作者
Taro Kishi,Ikuo Nomura,Yuki Matsuda,Kenji Sakuma,Makoto Okuya,Toshikazu Ikuta,Nakao Iwata
摘要
We conducted a random-effects model network meta-analysis to examine differences between lemborexant and suvorexant in efficacy and safety outcomes for treating patients with insomnia. We searched Embase, MEDLINE, and CENTRAL from their inception until April/28/2020. Primary outcomes were subjective time to sleep onset (sTSO), subjective total sleep time (sTST), and subjective wake-after-sleep onset (sWASO) at week 1. Four double-blind, randomized controlled trials were identified (n = 3237; 72.4% female; mean age 58.0 years). The treatment arm consisted of lemborexant 10 mg/d (LEM10, n = 592), lemborexant 5 mg/d (LEM5, n = 589), suvorexant 20/15 mg/d (SUV20/15, n = 493), zolpidem tartrate extended release 6.25 mg/d (ZOL6.25, n = 263), and placebo (n = 1300).
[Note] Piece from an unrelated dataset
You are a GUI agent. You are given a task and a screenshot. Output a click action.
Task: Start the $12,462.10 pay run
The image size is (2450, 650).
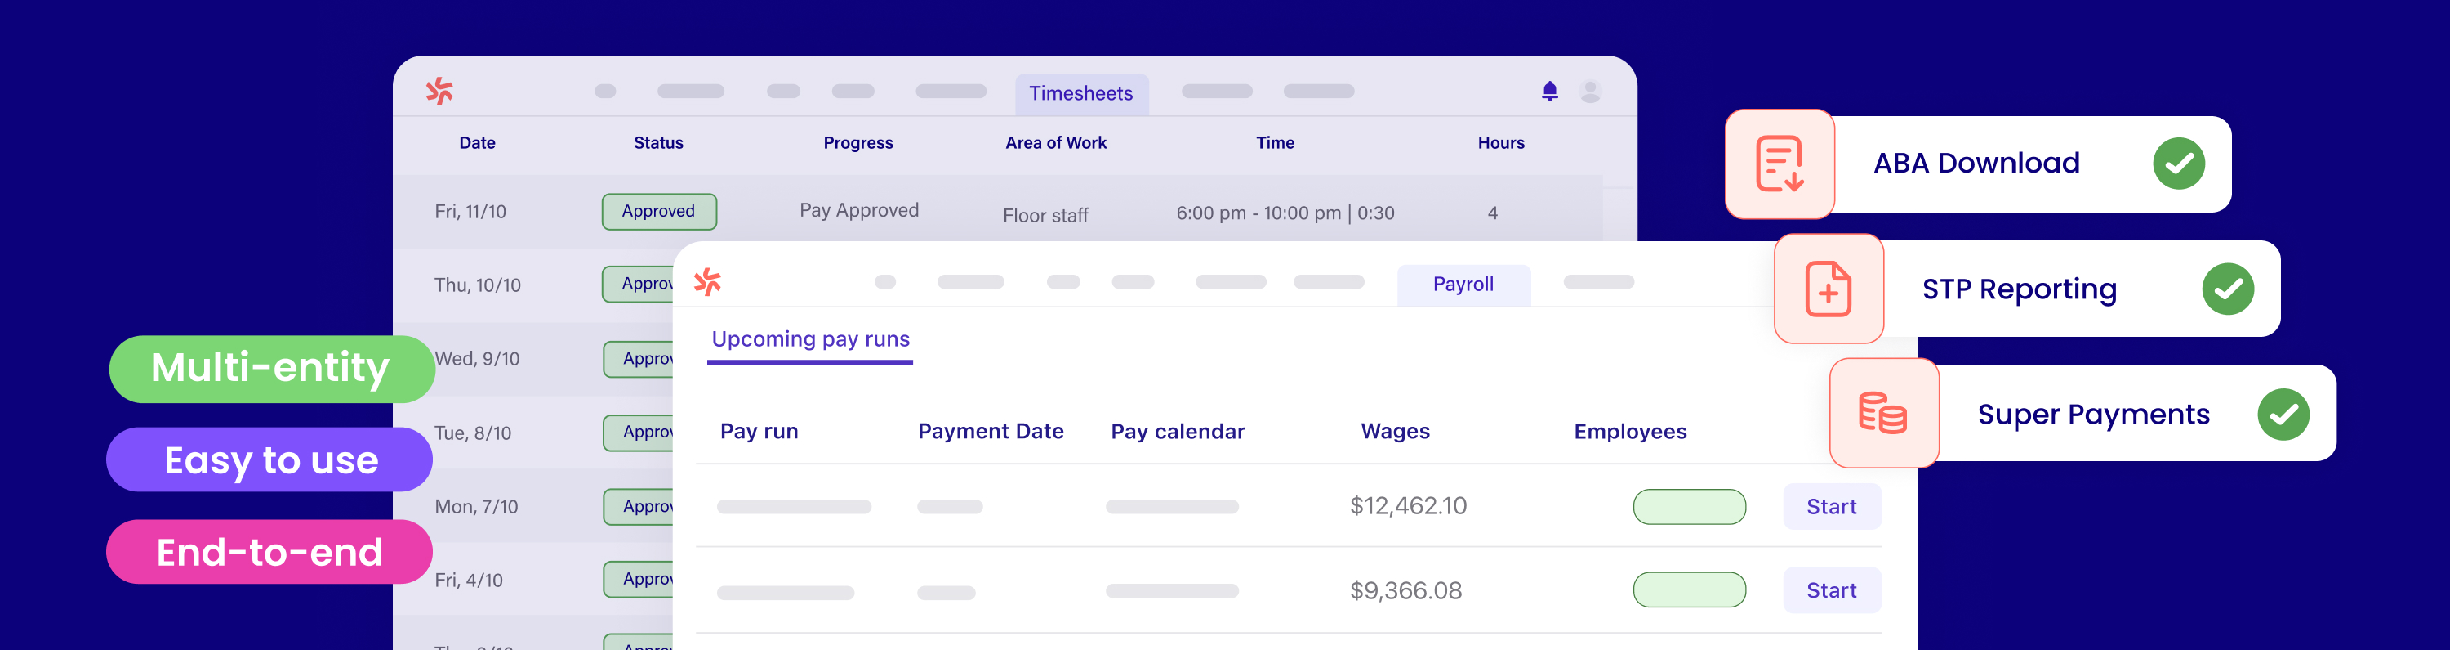[x=1831, y=506]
All active treatments outperformed placebo regarding sTSO at week 1; standardized mean differences (95% credible interval): LEM10 = −0.51 (−0.63, −0.39), LEM5 = −0.48 (−0.60, −0.36), SUV20/15 = −0.21 (−0.33, −0.10), and ZOL6.25 = −0.30 (−0.46, −0.14); sTST at week 1: LEM10 = −0.58 (−0.70, −0.45), LEM5 = −0.33 (−0.46, −0.21), SUV20/15 = −0.34 (−0.46, −0.23), and ZOL6.25 = −0.42 (−0.59, −0.25); and sWASO at week 1: LEM10 = −0.42 (−0.57, −0.28), LEM5 = −0.26 (−0.40, −0.11), SUV20/15 = −0.18 (−0.32, −0.05), and ZOL6.25 = −0.37 (−0.56, −0.18). Although no significant differences were found in discontinuation due to adverse events between each active drug and placebo, LEM10 and SUV20/15 were associated with greater somnolence compared with placebo. LEM10 had the largest effect size compared with placebo for all primary outcomes, although with a risk of somnolence.